With the images omitted, return all of the entries exactly as they stand.

******************************

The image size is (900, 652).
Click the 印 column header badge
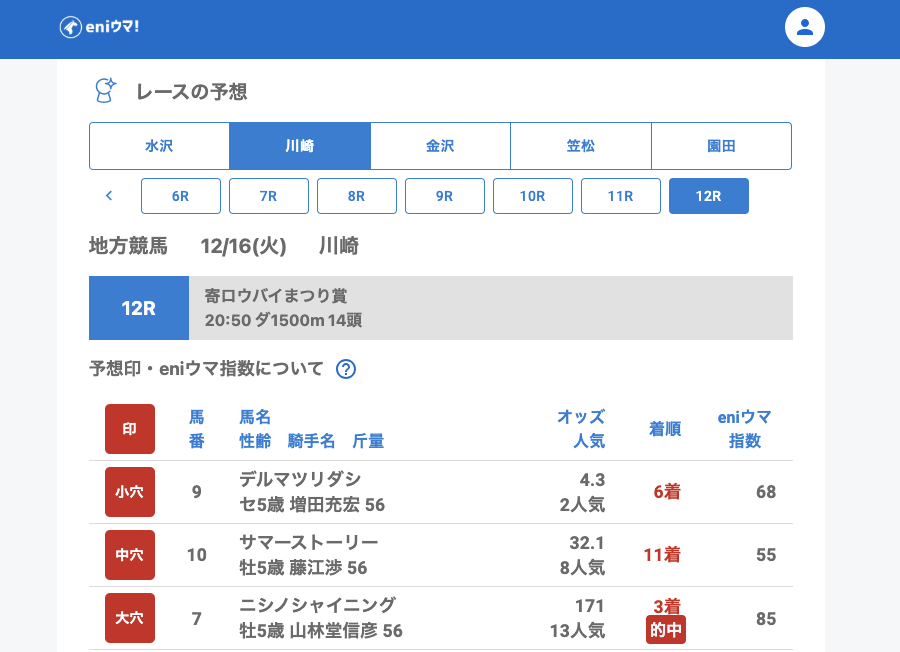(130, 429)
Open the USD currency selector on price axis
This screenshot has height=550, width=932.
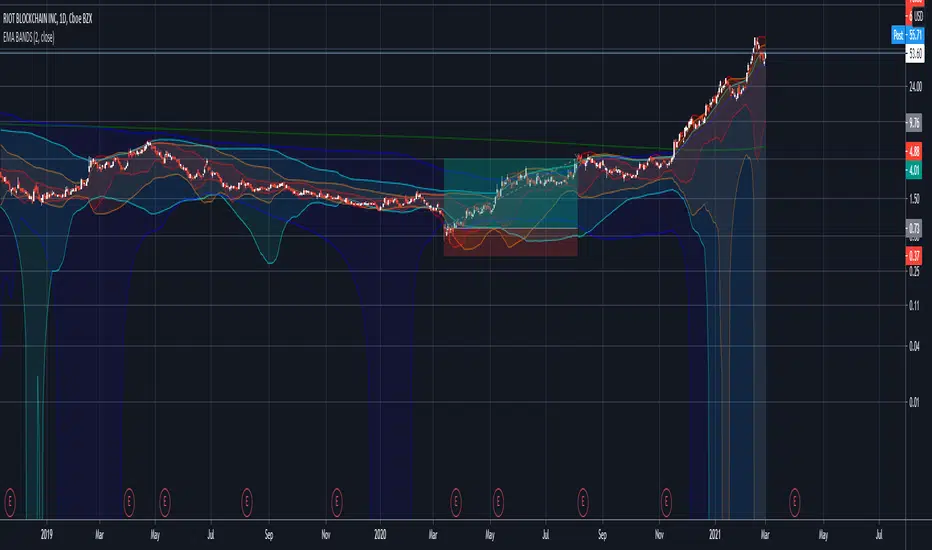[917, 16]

******************************

Expected answer:
The image size is (900, 652).
Click the 印 column header badge
(130, 429)
Open the USD currency selector on price axis
This screenshot has height=550, width=932.
[917, 16]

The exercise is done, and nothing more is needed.